The governor may impose a sanction or sanctions specified under RCW 36.70A.340 on: (1) A county or city that fails to designate critical areas, agricultural lands, forest lands, or mineral resource lands under RCW 36.70A.170 by the date such action was required to have been taken; (2) a county or city that fails to adopt development regulations under RCW 36.70A.060 protecting critical areas or conserving agricultural lands, forest lands, or mineral resource lands by the date such action was required to have been taken; (3) a county that fails to designate urban growth areas under RCW 36.70A.110 by the date such action was required to have been taken; and (4) a county or city that fails to adopt its comprehensive plan or development regulations when such actions are required to be taken.
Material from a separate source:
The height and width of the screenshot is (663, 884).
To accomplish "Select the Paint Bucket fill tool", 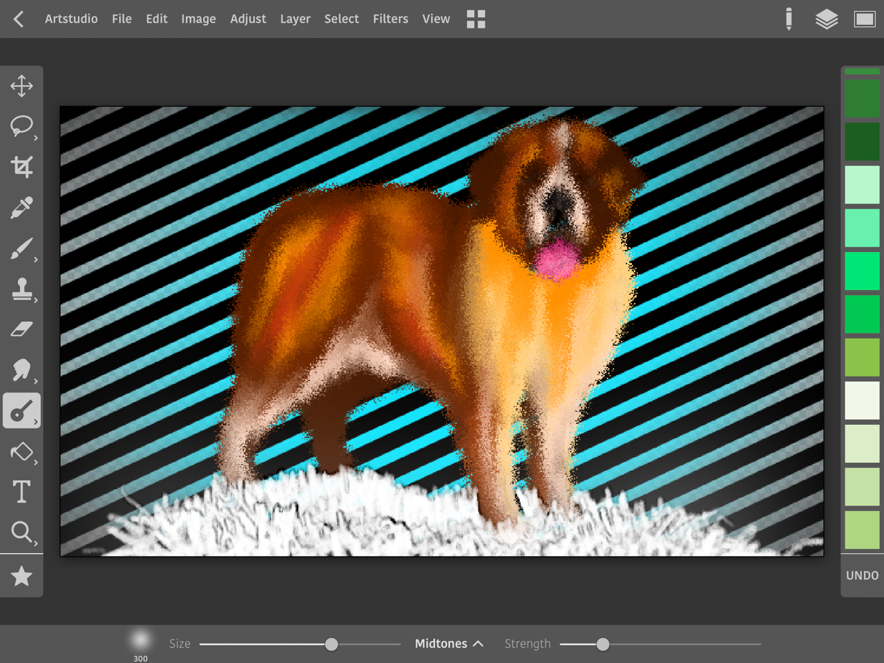I will coord(21,452).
Imposition of a sanction or sanctions under this section shall be preceded by written findings by the governor, that either the county or city is not proceeding in good faith to meet the requirements of the act; or that the county or city has unreasonably delayed taking the required action. The governor shall consult with and communicate his or her findings to the growth management hearings board prior to imposing the sanction or sanctions. For those counties or cities that are not required to plan or have not opted in, the governor in imposing sanctions shall consider the size of the jurisdiction relative to the requirements of this chapter and the degree of technical and financial assistance provided.
Thanks,
Pete Rose, County Administrator
San Juan County
350 Court Street No. 5
Office Location 55 Second Street
Friday Harbor, WA 98250
(360) 378-3870
From: Patty Miller
Sent: Wednesday, October 05, 2011 10:34 AM
To: Pete Rose; Randall Gaylord
Subject: What happens if we do not update CAO?
Importance: High
Hello,
I would like to develop a more accurate response to the question "what happens if we do not update the CAO" or if we say "we think our current regulations adequately protect the critical areas". I am able to provide the standard answers but am repeatedly being pushed or challenged regarding the answer.
Pete - what types of grants are and are not subject to our GMA compliance. I do not expect that you will list all of them but if you can tell me what types are not at jeapordy and which types are, it would be helpful.
Randy - what are the legal ramifications of us not updating. I have been told that Jefferson County refused to do it and a moratorium for building permits was put in place however I have been told that this would be highly unusual.
Can you help me develop a better answer?